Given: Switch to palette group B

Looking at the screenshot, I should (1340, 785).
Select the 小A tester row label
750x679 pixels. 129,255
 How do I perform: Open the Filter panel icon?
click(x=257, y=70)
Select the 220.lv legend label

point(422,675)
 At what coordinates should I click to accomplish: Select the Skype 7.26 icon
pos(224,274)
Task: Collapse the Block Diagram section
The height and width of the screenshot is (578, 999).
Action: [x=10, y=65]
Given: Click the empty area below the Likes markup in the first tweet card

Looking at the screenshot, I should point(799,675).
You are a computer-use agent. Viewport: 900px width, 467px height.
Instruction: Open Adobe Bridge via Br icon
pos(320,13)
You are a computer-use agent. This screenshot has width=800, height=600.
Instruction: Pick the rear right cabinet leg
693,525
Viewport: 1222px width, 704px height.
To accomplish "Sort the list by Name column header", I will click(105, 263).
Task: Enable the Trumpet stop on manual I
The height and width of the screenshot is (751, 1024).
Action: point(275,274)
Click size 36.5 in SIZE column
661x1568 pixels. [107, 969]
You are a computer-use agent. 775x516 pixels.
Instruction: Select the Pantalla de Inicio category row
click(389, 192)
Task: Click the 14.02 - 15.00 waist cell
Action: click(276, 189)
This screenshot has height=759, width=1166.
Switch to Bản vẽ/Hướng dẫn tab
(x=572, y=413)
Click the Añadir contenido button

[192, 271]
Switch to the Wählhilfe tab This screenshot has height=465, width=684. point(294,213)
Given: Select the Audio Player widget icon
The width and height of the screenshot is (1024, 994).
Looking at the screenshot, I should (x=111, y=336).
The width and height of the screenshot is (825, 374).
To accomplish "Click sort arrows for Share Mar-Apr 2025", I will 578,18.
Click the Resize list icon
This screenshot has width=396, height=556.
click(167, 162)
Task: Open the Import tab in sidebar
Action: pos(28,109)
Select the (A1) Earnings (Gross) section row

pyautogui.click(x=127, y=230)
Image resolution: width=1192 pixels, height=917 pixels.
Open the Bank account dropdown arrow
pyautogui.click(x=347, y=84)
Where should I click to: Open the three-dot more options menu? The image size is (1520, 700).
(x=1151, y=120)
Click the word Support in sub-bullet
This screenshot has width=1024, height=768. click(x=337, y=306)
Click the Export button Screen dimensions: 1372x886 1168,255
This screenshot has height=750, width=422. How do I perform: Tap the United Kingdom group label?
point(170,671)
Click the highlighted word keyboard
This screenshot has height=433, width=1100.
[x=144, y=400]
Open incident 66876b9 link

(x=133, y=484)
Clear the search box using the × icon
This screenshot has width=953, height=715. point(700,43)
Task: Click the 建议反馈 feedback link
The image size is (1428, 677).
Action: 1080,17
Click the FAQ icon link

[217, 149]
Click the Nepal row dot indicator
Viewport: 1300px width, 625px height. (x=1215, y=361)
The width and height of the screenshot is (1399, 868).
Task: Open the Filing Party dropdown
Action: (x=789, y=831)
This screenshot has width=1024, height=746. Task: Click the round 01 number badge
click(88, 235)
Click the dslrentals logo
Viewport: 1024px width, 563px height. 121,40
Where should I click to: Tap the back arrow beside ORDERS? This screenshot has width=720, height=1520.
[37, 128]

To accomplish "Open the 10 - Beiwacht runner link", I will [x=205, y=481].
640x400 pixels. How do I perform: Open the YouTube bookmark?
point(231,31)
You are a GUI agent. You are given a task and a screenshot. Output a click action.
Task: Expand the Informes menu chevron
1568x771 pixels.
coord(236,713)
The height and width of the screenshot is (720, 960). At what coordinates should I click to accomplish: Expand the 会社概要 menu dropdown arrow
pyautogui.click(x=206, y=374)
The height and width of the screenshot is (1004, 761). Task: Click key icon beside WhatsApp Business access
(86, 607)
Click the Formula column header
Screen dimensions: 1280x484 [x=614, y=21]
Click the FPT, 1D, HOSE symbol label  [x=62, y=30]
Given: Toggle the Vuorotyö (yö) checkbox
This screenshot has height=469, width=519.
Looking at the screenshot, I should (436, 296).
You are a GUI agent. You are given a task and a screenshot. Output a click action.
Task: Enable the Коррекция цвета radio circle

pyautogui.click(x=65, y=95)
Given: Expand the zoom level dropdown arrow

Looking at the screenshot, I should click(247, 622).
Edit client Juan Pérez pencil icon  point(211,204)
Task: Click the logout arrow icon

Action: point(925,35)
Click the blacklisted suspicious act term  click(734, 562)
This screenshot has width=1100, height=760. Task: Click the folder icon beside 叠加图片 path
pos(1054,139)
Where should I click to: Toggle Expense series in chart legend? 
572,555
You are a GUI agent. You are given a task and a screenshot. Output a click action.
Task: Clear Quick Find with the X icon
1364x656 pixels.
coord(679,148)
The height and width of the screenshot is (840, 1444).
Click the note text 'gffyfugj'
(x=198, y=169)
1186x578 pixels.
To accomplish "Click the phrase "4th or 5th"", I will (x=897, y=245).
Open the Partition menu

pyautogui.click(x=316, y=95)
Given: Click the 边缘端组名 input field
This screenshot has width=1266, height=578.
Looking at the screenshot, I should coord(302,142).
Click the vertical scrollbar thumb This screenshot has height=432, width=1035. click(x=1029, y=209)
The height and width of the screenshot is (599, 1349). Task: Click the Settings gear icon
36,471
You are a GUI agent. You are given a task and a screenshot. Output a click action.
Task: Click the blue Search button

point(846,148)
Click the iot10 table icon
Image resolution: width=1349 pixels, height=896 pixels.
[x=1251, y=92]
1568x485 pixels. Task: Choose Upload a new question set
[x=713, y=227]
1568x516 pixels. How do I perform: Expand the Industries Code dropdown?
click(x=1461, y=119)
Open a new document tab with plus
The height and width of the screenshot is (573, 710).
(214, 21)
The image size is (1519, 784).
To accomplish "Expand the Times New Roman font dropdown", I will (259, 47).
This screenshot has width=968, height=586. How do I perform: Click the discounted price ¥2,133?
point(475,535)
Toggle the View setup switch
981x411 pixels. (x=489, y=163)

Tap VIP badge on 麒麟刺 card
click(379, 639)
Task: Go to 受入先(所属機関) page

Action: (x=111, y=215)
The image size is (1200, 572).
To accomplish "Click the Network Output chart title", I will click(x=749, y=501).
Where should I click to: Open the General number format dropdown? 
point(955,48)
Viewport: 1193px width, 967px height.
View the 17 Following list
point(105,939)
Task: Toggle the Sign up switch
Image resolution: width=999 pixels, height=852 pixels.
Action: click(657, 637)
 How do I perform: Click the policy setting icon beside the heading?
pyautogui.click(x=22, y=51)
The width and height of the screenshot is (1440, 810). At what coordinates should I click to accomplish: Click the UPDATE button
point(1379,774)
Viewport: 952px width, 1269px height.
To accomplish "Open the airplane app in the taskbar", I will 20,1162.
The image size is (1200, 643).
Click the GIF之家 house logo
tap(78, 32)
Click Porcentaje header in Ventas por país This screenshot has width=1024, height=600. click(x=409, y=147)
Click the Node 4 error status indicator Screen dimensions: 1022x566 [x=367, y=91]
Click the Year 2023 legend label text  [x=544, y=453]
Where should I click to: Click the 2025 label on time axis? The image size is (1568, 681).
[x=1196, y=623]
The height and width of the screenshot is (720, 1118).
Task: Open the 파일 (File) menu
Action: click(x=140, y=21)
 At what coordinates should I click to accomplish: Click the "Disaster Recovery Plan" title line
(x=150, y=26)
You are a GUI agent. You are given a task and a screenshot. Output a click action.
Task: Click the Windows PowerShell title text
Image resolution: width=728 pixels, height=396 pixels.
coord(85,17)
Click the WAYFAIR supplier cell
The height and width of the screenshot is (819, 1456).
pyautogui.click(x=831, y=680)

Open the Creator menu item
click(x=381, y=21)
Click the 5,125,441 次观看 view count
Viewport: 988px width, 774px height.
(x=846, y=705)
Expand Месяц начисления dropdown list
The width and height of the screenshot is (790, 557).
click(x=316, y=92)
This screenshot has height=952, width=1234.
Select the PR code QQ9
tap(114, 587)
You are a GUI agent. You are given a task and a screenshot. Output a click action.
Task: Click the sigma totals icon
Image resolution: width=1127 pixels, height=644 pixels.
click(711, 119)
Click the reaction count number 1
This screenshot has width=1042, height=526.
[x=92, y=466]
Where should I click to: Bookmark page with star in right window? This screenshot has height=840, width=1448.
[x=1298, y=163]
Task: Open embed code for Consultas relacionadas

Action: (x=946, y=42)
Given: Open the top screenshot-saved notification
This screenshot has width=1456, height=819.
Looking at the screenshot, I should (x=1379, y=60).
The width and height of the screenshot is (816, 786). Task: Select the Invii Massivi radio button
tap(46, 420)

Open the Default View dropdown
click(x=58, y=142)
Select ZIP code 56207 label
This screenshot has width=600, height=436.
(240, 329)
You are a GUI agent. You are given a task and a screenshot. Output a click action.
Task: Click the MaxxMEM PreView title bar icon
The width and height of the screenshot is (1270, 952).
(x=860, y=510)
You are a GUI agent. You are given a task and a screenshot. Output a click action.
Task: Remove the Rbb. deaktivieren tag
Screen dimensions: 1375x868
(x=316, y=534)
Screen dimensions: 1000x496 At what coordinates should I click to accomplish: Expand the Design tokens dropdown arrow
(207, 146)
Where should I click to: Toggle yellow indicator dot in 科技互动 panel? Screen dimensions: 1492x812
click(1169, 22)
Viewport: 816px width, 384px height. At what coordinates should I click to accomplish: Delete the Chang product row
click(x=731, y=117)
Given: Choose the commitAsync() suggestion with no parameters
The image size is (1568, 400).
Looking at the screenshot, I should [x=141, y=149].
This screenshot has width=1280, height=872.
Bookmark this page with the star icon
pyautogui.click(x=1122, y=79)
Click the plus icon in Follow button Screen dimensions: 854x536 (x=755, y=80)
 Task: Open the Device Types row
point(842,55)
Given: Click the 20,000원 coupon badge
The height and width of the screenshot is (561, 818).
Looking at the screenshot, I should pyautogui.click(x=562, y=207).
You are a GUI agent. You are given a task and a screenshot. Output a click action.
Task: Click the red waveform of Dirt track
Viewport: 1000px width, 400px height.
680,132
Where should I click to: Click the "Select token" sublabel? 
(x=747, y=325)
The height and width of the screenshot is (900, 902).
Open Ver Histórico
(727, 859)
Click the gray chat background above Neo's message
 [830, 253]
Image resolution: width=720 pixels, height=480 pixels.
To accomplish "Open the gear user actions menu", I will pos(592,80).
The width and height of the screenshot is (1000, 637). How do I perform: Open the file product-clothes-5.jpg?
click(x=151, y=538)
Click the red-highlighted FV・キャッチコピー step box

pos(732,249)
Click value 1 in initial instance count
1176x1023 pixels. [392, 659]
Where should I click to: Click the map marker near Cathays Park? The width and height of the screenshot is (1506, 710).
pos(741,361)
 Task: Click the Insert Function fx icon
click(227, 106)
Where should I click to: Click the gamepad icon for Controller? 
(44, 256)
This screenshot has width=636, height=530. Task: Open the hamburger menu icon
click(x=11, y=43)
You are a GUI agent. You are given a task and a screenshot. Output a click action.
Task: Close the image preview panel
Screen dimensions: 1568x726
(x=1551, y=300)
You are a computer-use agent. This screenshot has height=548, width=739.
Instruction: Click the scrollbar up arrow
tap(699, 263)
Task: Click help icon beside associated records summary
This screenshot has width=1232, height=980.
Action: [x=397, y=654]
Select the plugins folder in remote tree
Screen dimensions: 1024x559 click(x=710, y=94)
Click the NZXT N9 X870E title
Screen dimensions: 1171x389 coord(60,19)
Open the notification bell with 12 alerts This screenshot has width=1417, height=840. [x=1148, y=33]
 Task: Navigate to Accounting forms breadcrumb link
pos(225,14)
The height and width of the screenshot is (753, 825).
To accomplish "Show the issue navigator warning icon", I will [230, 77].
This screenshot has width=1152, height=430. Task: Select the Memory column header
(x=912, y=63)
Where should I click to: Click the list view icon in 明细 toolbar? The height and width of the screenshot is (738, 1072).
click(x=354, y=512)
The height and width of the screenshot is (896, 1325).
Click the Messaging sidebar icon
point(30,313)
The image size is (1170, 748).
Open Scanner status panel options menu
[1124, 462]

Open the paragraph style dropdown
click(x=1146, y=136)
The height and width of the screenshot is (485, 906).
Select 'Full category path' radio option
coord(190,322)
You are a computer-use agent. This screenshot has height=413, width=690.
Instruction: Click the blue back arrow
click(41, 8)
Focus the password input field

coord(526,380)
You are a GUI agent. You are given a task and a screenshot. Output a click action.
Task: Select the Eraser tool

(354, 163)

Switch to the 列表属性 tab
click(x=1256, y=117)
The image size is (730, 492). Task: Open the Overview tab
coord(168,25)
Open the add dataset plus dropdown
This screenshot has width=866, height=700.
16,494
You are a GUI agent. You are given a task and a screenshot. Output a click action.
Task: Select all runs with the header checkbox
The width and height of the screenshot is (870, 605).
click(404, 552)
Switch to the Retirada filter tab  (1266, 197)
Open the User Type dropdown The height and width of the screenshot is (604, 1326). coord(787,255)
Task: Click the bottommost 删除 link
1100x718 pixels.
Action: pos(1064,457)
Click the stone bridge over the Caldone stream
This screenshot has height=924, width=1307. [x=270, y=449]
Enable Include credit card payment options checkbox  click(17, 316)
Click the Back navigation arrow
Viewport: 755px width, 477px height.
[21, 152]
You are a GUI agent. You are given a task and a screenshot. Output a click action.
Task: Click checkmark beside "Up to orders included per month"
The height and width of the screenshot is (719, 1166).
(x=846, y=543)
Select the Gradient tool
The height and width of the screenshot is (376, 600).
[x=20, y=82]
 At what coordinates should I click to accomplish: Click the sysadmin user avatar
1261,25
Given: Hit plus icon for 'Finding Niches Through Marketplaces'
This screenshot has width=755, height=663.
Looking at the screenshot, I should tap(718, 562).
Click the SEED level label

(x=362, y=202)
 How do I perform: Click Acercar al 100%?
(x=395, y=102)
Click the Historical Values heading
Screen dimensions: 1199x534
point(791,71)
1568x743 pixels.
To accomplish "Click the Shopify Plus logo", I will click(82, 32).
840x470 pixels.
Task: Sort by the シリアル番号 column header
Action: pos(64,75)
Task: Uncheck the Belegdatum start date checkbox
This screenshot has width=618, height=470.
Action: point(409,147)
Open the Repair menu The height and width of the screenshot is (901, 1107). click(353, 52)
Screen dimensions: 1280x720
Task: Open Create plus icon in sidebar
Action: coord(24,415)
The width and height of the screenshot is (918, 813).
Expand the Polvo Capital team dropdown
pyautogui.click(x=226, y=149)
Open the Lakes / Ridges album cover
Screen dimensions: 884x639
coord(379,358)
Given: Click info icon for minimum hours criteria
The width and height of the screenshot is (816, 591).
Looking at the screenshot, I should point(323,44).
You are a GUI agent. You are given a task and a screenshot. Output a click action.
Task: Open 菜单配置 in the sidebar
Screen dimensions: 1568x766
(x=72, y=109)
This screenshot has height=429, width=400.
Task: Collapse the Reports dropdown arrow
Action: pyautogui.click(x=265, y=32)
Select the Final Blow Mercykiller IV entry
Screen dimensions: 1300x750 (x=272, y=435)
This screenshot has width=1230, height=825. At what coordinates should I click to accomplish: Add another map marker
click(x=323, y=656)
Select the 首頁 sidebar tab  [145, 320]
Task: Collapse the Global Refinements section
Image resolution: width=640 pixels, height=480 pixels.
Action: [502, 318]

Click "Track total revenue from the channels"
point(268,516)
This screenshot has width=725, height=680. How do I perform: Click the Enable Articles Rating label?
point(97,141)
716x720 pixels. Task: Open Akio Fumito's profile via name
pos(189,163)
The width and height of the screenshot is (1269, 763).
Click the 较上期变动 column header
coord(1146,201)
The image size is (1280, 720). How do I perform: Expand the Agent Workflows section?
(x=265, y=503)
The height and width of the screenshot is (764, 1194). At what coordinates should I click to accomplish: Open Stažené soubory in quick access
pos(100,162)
━━━━━━━━━━━━━━━━━━━━
PROBLEM TO SOLVE – Say how many lines in the records hold the string "computer". Give no other words.

ANSWER TO THIS PROBLEM – 5